The Power of Positive Mental Health: How Mental Health Therapy Gave the Carter Kids the Tools for Success
Story by Suzanne Carter
When our son Max’s anxiety started impacting him and our family in many hard and potentially dangerous ways, our pediatrician recommended three things – medication, comprehensive testing, and therapy. I knew immediately that the only people I would trust with something so serious was the ACCESS Evaluation and Resource Center (AERC). My children have grown up at ACCESS, and this was big and scary, but being at ACCESS made it feel like home.
Mental health therapy was the thing that made the biggest and fastest impact on Max’s life. He instantly had a “safe place” with his therapist and someone with whom he could process all of his big fears and emotions. (His therapist was and still is a household name!) Through therapy, Max learned to name his emotions, coping strategies to deal with them, and that he did not need to be fearful of his big feelings. This quickly became something that impacted our whole family. We learned strategies from Max’s therapist that helped my husband and I be better parents to Max, and to his sisters as well.

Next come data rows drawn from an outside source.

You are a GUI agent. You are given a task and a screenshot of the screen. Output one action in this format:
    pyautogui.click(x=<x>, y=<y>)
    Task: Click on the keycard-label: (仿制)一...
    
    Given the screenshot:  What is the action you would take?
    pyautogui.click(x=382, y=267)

We also had our own personal safety net in his therapist. When you have a child who struggles with a mental health issue, it’s hard to navigate being the parent and also the safe place, the therapist, the teacher – all the things. Max’s mental health therapist helped us realize that our job was to be Max’s parents and to let her be there as his therapist. It was like a weight lifted – I didn’t have to figure out the root cause, the strategy, the replacement behavior, the road map. I just had to reach out to his therapist, talk through the issue, and she helped us make a plan. Max no longer attends mental health therapy weekly, because he has the tools he needs for now. We know that’s a huge testimony to him and his therapist, because that was the goal all along, to get Max what he needed to cope. We know that he can and probably will return to mental health therapy throughout the years as needed, and we are grateful to have that tool available to him through ACCESS.
Our younger daughter, Molly Margaret, started having some academic and social struggles in the third grade. Again, we knew that the AERC was the only place to help us figure out what she needed. I knew in my mama heart that we were dealing with ADHD, but I was surprised when testing uncovered some significant learning disabilities of which we were unaware. Mental health therapy was again key for our family – we had suddenly entered this world where Molly Margaret was fragile and felt defeated, but she also felt relieved to know that her struggles had a name and that she didn’t need to try to hide them anymore. The flood gates opened, and her therapy sessions became where she could process it all and make sense of some very big emotions. Molly Margaret participates in mental health therapy weekly, along with academic therapy. She looks forward to these sessions each week. Having a team that comes alongside Molly Margaret and our whole family is life changing. She is learning coping strategies, how to navigate hard social situations, and who she is as a person. As her mom, it is a privilege to watch her grow and learn. And again, we have a safety net in her therapist and can focus on being her parents.
As a tenured special educator, I know that getting services for your child is key. But as a parent I have learned that it can feel big and scary and daunting. ACCESS, the AERC, and our mental health therapists have made that feel manageable. And they have helped our kids THRIVE.